Лори увидела, как изменилось его лицо, и горько раскаялась, однако прежде чем она успела сказать еще хоть слово, отец под каким-то предлогом вышел из комнаты и говорить было слишком поздно.

Из ресторана для них привезли ланч; вся семья расселась за привычным столом и стала есть непривычную пищу: заливное из цыпленка, картофельный салат и бисквит, пропитанный вином, в то время как обычно на ланч у них подавались суп, хлеб и сыр. После еды все пошли наверх переодеться; Лори расчесала свои шелковистые волосы, свернула их в узел на затылке и закрепила сбоку большую камелию.
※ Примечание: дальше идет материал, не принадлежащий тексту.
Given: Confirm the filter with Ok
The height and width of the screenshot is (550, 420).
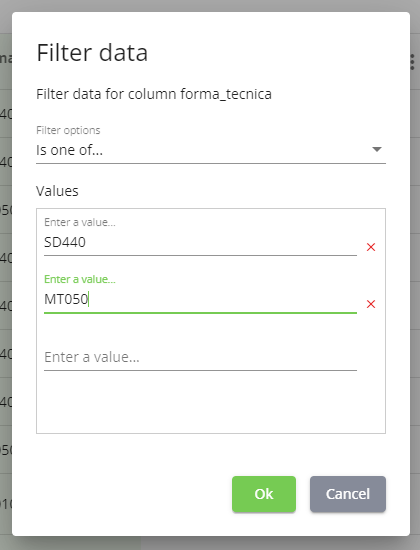Looking at the screenshot, I should [x=264, y=494].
Надела нижнюю юбку, а поверх нее — длинное светлое платье, застегнула длинный ряд крошечных пуговичек на корсаже. Дополнила наряд ниткой жемчуга, взяла букетик подружки невесты и подошла посмотреться в большое зеркало на дверце шкафа. Из зеркала на нее смотрела какая-то незнакомка: очень бледная, с длинной шеей, темными кругами под глазами и лишенным выражения лицом. Она подумала: Я выгляжу так с того дня, как умер дед. Кажусь закрытой, недоступной. Я хочу поговорить о нем и не могу. Пока не могу. Пусть пройдет этот день, пусть все закончится — тогда, возможно, я и смогу. Но не сейчас.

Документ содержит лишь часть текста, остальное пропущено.